Ele estava na cama, dormindo encolhido de lado, seu corpo pesado tinha esculpido uma parte do colchão e estava posicionado como um cão à espera da morte em uma floresta. Mas ele era imortal agora... e aquilo parecia significar que não importava o dano que fosse feito nele, ele seria curado.
Sim, só que aquilo não parecia o tipo de trabalho que requeria apenas um movimento de nariz da Feiticeira, onde tudo era resolvido em um passe de mágica.

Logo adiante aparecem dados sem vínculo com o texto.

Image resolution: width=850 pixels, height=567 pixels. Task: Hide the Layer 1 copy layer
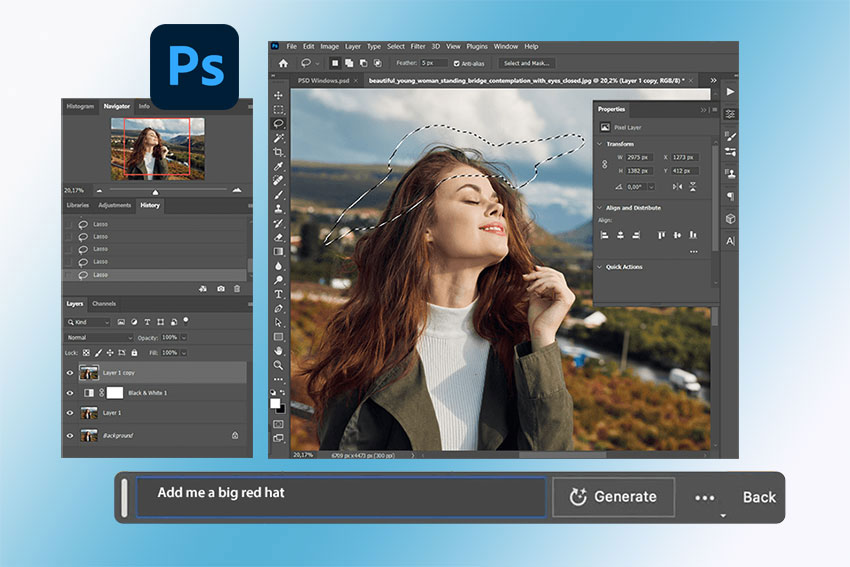click(70, 372)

Ele se sentia muito humano com as dores e feridas, a respiração que fazia suas costelas queimarem, com os saltos de seu coração que mais pareciam o andar de um bêbado. Mas a pior parte disso não era física. Estava em sua mente.

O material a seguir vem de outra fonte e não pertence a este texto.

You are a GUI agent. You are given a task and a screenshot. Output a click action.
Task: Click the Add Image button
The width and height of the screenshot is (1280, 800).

A parte em que havia deixado Sissy para trás, no reino de Devina, o matava.
Abrindo os olhos, percebeu que era manhã; sobre o topo da cabeça encrespada do Cachorro, o alarme brilhava com números vermelhos. 7h52.
Hora de levantar, ele pensou ao se virar de costas com cuidado. Do outro lado, Adrian estava apagado como uma lâmpada, o anjo tinha uma respiração pesada, seus olhos se movimentavam por trás das pálpebras fechadas.

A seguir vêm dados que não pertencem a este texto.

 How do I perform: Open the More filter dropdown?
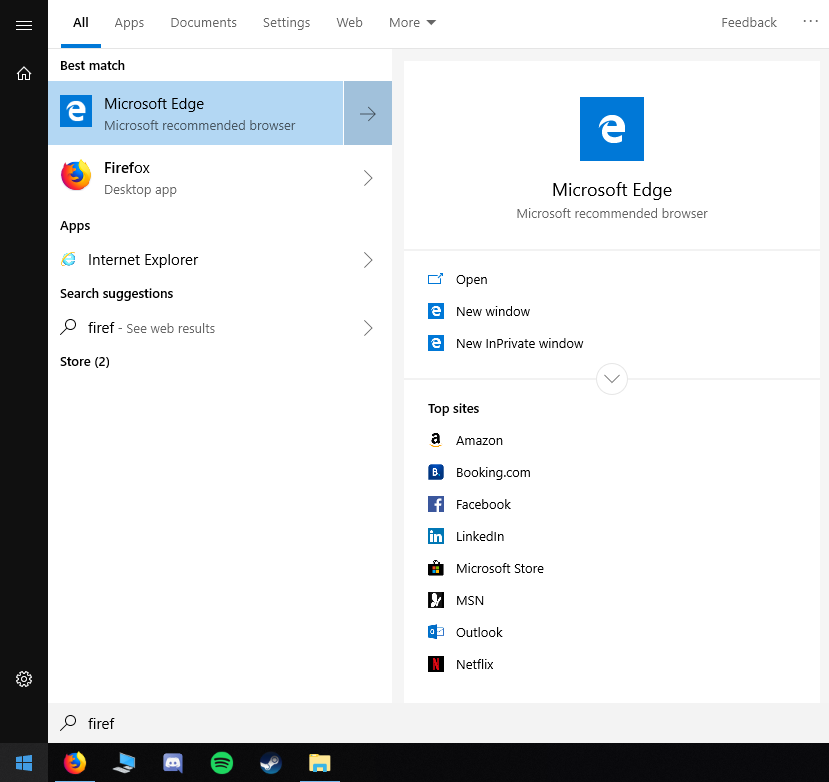[412, 23]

Dado o brilho em seu rosto, era evidente que ele não estava tendo bons momentos na terra dos sonhos.
Deus, que noite, Jim pensou. Depois que Colin o deixou ali ele achou que seria apenas ele e o Cachorro. Mas, então, alguém veio do outro quarto e ele poderia concluir que seria Eddie – a coisa toda de cuidados e enfermagem era mais a praia dele.
Mas não. Adrian foi quem entrou... e permaneceu ali.
No momento, Jim não teve forças para lidar com qualquer simpatia que pudesse sentir pelo cara, então, ele envolveu com cuidado um cobertor em volta de si e calmamente se colocou em pé com as pernas tão fortes quando dois lápis. Mancando até o laptop, ele estava muito tonto, e chegou à cadeira bem a tempo – contudo, mas que droga, seu traseiro doía demais.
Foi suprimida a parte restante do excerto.